Twilight Sparkle Gives a Vector Mechanics Lecture
Twilight turned to face the ponies gathered in the auditorium of city hall. “Thank you all for coming, not that you had a choice. It’s a miracle that nopony was killed in that skyscraper collapse. Not to mention the thousands of bits in materials and pony-hours that were wasted.”
A dozen blank faces looked back at her over as many opened texts and blank notebooks.
She made eye contact with each one in turn, then continued. “We can’t have another incident like that. I’ve looked over your ‘calculations,’ if we can even call them that, and they are—” she narrowed her eyes “—insufficient.”
A shaggy stallion in a curled baseball cap raised one foreleg into the air. Twilight smiled and pointed at him, saying, “Yes, a question? What’s your name?”
He lifted the brim of his hat to push it to the back of his head and drawled, “I’m Sun Ray. Why do we need to learn this stuff?”

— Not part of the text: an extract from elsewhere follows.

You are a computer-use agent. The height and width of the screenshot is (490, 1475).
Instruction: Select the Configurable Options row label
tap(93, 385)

She looked at him and blinked. “Because you need to do a proper static analysis in order to safely design a structure.”
He waved a leg in the general direction of outside. “But Ponyville is all straw roofs and stucco-covered wood beams. We never needed to do calculations before.”

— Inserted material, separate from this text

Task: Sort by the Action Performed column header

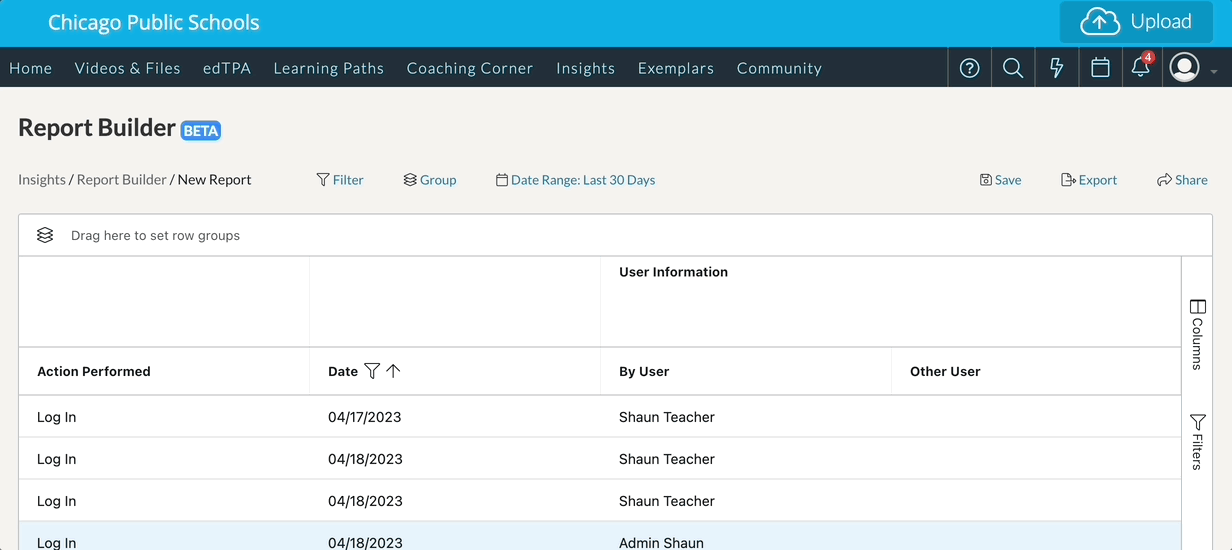Action: pyautogui.click(x=94, y=371)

“But you weren’t trying to build a wood-framed house with a straw roof.”
“So?”
Twilight simply smiled and nodded, then used her magic to pick up one of the six full and pristine pieces of chalk under the blackboard, and drew a quick sketch of a cube with several arrows sticking out of its center. “You have considered the sum of forces acting on each component, but—” she paused while reworking the sketch into a long beam, with a downward arrow on one end and an upward arrow on the other end “—you have failed to consider the moment induced by those forces.”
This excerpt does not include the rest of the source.